:: GIVEN DATA ::

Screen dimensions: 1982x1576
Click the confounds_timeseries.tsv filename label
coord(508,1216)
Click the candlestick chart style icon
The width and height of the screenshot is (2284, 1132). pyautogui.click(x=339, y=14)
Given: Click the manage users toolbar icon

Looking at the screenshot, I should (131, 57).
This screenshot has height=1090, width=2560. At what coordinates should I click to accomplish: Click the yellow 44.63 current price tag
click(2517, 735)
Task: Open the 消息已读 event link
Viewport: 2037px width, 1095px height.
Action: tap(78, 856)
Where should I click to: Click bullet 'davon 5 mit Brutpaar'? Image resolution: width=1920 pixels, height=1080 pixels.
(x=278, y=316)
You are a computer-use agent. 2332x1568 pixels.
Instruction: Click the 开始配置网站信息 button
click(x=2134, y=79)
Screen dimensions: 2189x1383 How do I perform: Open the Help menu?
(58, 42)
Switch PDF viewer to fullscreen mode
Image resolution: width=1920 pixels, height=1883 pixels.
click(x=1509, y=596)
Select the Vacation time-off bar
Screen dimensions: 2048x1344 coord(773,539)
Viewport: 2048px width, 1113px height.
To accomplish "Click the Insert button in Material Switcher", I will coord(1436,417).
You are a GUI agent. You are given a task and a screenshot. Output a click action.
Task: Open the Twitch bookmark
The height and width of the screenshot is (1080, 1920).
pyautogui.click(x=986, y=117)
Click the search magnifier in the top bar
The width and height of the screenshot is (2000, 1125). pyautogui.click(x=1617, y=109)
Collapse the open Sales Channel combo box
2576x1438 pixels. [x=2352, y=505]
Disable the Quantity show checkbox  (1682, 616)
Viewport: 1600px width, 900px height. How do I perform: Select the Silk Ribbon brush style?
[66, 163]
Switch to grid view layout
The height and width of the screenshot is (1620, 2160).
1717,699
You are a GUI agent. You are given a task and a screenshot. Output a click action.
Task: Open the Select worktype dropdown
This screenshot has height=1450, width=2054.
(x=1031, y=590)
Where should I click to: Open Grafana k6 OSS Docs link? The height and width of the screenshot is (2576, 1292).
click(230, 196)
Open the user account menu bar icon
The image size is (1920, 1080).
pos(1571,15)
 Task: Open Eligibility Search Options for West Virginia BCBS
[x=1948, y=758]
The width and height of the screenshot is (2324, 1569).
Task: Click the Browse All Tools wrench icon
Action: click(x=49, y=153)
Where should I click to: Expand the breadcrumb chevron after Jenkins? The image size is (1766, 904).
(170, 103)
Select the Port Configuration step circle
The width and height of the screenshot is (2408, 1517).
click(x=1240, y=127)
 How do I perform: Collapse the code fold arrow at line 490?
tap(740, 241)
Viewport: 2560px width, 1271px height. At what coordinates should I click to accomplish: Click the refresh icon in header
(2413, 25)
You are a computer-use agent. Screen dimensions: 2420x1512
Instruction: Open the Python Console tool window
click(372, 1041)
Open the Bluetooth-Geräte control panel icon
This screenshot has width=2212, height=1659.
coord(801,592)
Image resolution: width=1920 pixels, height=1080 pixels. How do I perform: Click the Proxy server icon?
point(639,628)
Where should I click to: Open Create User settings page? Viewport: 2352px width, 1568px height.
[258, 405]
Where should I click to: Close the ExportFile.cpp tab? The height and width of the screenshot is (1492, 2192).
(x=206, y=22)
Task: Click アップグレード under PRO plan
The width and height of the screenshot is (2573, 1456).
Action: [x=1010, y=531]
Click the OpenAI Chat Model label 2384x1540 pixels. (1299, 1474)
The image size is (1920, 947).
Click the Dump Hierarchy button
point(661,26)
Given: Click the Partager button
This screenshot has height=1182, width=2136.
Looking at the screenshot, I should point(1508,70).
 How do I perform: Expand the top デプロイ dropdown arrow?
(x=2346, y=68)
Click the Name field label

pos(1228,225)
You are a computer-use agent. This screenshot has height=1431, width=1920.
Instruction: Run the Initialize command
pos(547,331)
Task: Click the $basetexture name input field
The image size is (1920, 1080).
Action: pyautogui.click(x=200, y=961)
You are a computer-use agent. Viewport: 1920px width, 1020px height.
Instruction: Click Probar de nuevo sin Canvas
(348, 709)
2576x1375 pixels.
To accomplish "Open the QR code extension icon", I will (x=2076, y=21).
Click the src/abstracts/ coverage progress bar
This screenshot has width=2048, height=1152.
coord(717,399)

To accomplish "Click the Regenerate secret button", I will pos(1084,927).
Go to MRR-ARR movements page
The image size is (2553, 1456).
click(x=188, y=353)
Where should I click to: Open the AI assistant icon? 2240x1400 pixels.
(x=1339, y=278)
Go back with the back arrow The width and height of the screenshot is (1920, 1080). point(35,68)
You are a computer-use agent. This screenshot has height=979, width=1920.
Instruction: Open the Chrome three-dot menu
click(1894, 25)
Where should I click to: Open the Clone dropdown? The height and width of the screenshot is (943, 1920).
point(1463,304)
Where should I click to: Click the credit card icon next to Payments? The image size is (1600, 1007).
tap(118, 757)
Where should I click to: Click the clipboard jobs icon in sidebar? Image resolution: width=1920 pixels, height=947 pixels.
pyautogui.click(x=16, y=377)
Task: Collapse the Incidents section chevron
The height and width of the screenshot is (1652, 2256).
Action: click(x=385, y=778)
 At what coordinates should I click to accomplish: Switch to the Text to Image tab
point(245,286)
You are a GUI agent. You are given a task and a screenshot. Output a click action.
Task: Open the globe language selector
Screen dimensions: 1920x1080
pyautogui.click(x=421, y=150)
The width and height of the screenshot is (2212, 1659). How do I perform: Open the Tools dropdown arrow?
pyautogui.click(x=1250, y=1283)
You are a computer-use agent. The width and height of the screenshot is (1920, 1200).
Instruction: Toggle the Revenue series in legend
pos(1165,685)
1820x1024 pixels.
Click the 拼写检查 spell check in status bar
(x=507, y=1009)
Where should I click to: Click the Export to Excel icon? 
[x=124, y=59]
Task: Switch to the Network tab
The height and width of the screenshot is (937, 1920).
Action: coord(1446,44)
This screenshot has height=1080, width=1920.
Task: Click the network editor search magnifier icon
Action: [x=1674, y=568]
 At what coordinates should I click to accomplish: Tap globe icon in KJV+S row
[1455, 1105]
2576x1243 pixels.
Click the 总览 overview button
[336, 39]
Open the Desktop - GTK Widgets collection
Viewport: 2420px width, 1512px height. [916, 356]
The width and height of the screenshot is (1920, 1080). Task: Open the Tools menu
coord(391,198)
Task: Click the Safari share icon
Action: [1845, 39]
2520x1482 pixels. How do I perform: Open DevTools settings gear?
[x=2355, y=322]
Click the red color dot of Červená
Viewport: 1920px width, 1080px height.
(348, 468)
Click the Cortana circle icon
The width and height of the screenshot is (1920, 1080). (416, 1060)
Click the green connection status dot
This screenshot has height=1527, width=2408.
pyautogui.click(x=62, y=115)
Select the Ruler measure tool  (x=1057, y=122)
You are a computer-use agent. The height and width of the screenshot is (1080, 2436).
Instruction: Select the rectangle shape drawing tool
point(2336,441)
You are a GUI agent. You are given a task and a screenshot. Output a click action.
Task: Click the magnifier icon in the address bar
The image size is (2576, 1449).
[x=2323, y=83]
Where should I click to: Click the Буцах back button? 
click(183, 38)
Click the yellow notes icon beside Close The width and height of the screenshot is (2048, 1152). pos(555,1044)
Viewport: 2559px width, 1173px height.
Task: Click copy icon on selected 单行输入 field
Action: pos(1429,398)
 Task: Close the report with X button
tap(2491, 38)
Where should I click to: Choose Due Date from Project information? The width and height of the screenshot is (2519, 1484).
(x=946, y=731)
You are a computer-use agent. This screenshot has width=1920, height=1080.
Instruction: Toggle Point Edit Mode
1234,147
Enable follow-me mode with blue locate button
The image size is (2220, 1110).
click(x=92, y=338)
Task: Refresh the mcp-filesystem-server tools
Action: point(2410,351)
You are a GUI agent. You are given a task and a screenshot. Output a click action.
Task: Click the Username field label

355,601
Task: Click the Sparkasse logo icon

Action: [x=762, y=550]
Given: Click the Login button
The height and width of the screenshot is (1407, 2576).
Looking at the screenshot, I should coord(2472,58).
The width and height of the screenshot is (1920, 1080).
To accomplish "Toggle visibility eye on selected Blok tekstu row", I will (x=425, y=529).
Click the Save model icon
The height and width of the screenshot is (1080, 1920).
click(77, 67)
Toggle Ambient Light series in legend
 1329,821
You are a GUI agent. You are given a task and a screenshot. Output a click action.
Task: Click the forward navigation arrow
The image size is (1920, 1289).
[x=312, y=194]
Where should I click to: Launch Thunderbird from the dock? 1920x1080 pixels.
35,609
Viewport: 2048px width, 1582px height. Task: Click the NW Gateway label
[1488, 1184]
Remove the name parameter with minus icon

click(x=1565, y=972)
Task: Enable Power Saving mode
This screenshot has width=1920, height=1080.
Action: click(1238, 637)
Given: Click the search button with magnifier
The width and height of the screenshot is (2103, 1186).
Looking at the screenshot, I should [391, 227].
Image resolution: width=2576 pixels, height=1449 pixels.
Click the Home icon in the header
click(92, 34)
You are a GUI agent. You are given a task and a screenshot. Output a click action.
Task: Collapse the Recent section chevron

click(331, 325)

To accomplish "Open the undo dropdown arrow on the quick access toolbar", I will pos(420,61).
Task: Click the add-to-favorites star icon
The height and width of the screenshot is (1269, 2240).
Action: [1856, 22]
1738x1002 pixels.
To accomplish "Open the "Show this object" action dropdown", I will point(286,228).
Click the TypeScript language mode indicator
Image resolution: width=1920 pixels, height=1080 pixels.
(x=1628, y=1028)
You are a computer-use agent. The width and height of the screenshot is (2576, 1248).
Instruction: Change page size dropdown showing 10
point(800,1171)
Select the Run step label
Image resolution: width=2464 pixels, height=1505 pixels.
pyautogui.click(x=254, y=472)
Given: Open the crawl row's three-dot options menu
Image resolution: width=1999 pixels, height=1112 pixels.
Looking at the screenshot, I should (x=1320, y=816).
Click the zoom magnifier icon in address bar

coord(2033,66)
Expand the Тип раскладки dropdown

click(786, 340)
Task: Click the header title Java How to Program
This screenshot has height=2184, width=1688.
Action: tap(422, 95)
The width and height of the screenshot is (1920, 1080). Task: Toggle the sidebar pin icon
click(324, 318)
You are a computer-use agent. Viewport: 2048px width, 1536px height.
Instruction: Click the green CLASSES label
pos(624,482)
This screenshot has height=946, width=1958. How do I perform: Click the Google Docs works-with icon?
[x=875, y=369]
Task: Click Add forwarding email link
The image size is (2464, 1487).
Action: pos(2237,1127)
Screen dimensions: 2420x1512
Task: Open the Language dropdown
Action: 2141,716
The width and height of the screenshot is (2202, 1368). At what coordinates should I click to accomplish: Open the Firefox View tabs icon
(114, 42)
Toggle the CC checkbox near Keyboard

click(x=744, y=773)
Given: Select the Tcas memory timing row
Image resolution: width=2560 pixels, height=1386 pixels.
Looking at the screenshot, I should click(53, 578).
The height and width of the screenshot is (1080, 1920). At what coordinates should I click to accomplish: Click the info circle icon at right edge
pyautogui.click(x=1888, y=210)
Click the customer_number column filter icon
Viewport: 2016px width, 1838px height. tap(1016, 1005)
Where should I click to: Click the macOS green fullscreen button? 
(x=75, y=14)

:::

▶ [EXERCISE BRIEF] Copy each line of the preceding data that contains the string "computer".

▶ [EXPECTED ANSWER]
You are a computer-use agent. 2332x1568 pixels.
You are a computer-use agent. Screen dimensions: 2420x1512
You are a computer-use agent. This screenshot has height=1431, width=1920.
You are a computer-use agent. Viewport: 1920px width, 1020px height.
You are a computer-use agent. This screenshot has height=979, width=1920.
You are a computer-use agent. The width and height of the screenshot is (1920, 1200).
You are a computer-use agent. The height and width of the screenshot is (1080, 2436).
You are a computer-use agent. This screenshot has width=1920, height=1080.
You are a computer-use agent. The width and height of the screenshot is (2576, 1248).
You are a computer-use agent. Viewport: 2048px width, 1536px height.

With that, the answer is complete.